### Your task:
Transcribe every record in full, keeping it exactly the same.

Collection entries:
_ _ _ _

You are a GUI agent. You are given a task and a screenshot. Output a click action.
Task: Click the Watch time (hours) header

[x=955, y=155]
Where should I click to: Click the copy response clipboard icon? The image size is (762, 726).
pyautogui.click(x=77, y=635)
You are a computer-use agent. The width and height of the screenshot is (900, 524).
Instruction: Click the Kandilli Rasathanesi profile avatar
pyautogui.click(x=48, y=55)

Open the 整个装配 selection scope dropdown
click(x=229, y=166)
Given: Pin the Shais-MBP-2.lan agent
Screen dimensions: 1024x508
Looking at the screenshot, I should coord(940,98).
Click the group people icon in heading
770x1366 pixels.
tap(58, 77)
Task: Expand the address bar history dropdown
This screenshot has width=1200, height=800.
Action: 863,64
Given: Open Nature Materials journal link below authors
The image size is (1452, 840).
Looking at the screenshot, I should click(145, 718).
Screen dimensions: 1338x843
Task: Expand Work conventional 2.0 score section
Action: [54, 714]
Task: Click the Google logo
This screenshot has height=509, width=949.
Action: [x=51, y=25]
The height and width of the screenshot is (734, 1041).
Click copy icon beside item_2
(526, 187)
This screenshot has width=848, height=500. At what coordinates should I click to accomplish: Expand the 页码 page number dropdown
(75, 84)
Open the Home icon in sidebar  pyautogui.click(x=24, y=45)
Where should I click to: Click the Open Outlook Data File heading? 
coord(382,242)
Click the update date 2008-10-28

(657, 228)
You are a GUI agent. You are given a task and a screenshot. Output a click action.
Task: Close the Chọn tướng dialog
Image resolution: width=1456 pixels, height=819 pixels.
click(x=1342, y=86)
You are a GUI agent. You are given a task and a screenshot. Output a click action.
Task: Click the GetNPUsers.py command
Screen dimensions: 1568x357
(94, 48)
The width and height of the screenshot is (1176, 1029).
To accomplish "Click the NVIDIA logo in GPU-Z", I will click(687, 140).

_ _ _ _

### Written response:
You are a GUI agent. You are given a task and a screenshot. Output a click action.
Task: Click the Watch time (hours) header

[x=955, y=155]
Where should I click to: Click the copy response clipboard icon? The image size is (762, 726).
pyautogui.click(x=77, y=635)
You are a computer-use agent. The width and height of the screenshot is (900, 524).
Instruction: Click the Kandilli Rasathanesi profile avatar
pyautogui.click(x=48, y=55)

Open the 整个装配 selection scope dropdown
click(x=229, y=166)
Given: Pin the Shais-MBP-2.lan agent
Screen dimensions: 1024x508
Looking at the screenshot, I should coord(940,98).
Click the group people icon in heading
770x1366 pixels.
tap(58, 77)
Task: Expand the address bar history dropdown
This screenshot has width=1200, height=800.
Action: 863,64
Given: Open Nature Materials journal link below authors
The image size is (1452, 840).
Looking at the screenshot, I should click(145, 718).
Screen dimensions: 1338x843
Task: Expand Work conventional 2.0 score section
Action: [54, 714]
Task: Click the Google logo
This screenshot has height=509, width=949.
Action: [x=51, y=25]
The height and width of the screenshot is (734, 1041).
Click copy icon beside item_2
(526, 187)
This screenshot has width=848, height=500. At what coordinates should I click to accomplish: Expand the 页码 page number dropdown
(75, 84)
Open the Home icon in sidebar  pyautogui.click(x=24, y=45)
Where should I click to: Click the Open Outlook Data File heading? 
coord(382,242)
Click the update date 2008-10-28

(657, 228)
You are a GUI agent. You are given a task and a screenshot. Output a click action.
Task: Close the Chọn tướng dialog
Image resolution: width=1456 pixels, height=819 pixels.
click(x=1342, y=86)
You are a GUI agent. You are given a task and a screenshot. Output a click action.
Task: Click the GetNPUsers.py command
Screen dimensions: 1568x357
(94, 48)
The width and height of the screenshot is (1176, 1029).
To accomplish "Click the NVIDIA logo in GPU-Z", I will click(687, 140).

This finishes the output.